Texte cité:
18 Décembre 2009
Jean-Pierre Elkabbach dans ses œuvres. Encore plus vrai que sa marionnette des Guignols de l’Info, une émission satirique de la chaîne de télévision française Canal Plus. Avec l’interview qu’il a réalisée de Sassou Nguesso le journaliste s’est surpassé. Vraiment honteux. Rien à voir avec son confrère Ivan Levaï qui, il y a une vingtaine d’années, avait eu le courage et la dignité, sur la même station de radio, de traiter comme il se doit un autre dictateur africain nommé Sékou Touré.
A un Sassou Nguesso fort aise, le sourire en coin, Elkabbach a lancé ce 17 décembre à l’antenne d’Europe 1 : « Les électeurs vous avaient fait perdre la présidence de la République. Plus tard après cinq années de traversée du désert les électeurs vous ont redonné le pouvoir. Si le Congo mise sur la démocratie tous les autres pays africains ne sont pas dans ce cas » (...)

Consignes:
1. Selon le texte sur l'interview de Sassou Nguesso, quel dictateur africain Ivan Levaï avait-il traité comme il se doit, il y a une vingtaine d'années ?
2. Poursuivez le texte sur l'interview de Sassou Nguesso à partir de sa dernière phrase.

Extrait de données:
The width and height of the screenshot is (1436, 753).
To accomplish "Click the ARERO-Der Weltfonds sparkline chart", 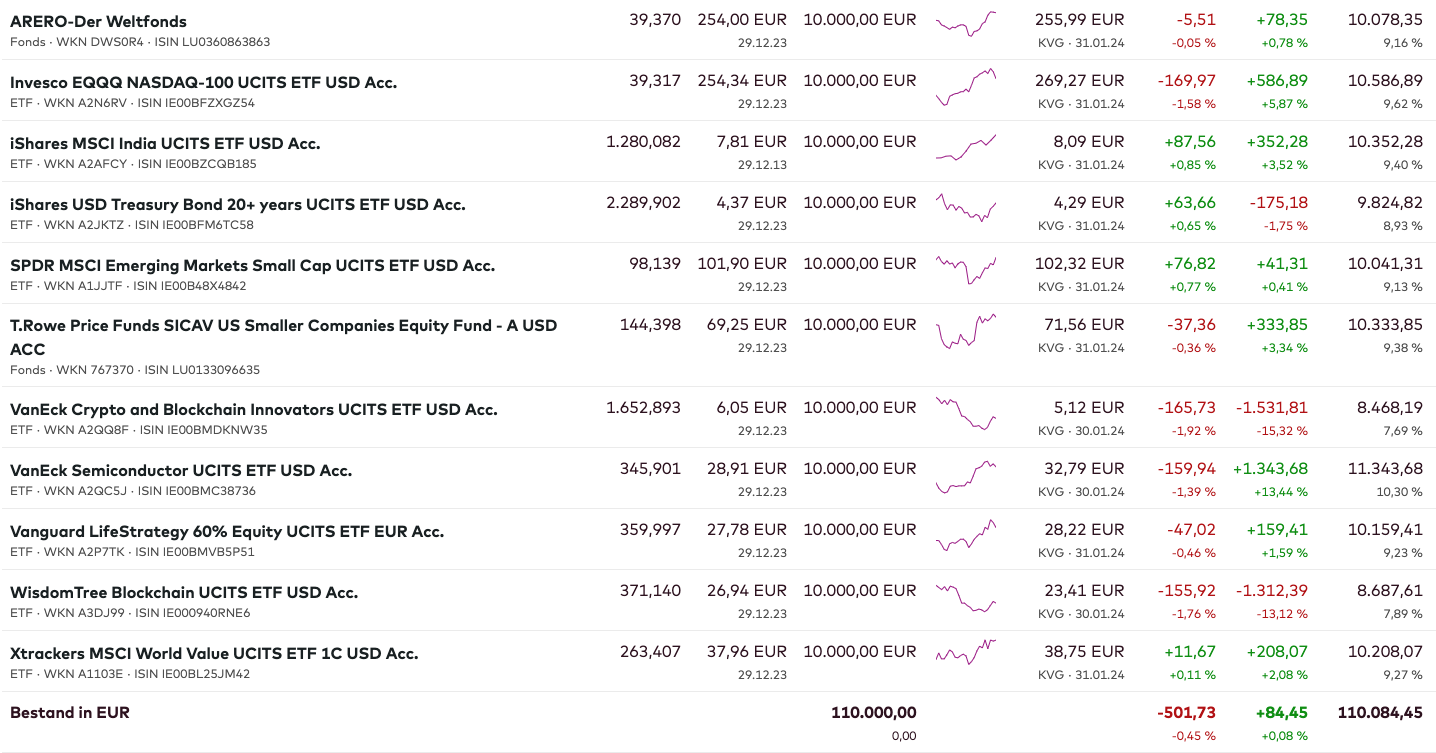I will click(x=966, y=23).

Corrigé:
1. Sékou Touré.

2.
Quarante mille morts d'une guerre civile oubliés, rien que cela. Oyez Congolais : en 1997 Sassou Nguesso n’est pas revenu au pouvoir suite à un coup d’Etat sanglant. Ces sont les électeurs, c’est vous les Congolais qui lui avez " redonné " le pouvoir suite à des élections. Une offense à nos morts, à la veille de la date anniversaire de cette autre guerre que l'invité d'Europe 1 a déclenchée contre les civils le 18 décembre 1998 !
Quel grand journaliste tout de même ce monsieur Elkabbach ! Après pareille interview comment ne pas passer de très bonnes fêtes de fin d'année !
Le reste de l’interview se passe de commentaire.
Sassou Nguesso depuis son retour par un coup d'Etat, déguisé en guerre civile sanglante, a porté la production forestière avec ses associés asiatiques, de près de 500 000 m3 en 1998, à près de 2,5 millions de m3 par an, ces dernières années. Mais, aiguillonné par M. Elkabbach, vous l'écouterez, il invoque les besoins des populations locales, les pauvres paysans, comme responsables de la déforestation dans son pays pour laquelle il se garde du reste de livrer le moindre chiffre.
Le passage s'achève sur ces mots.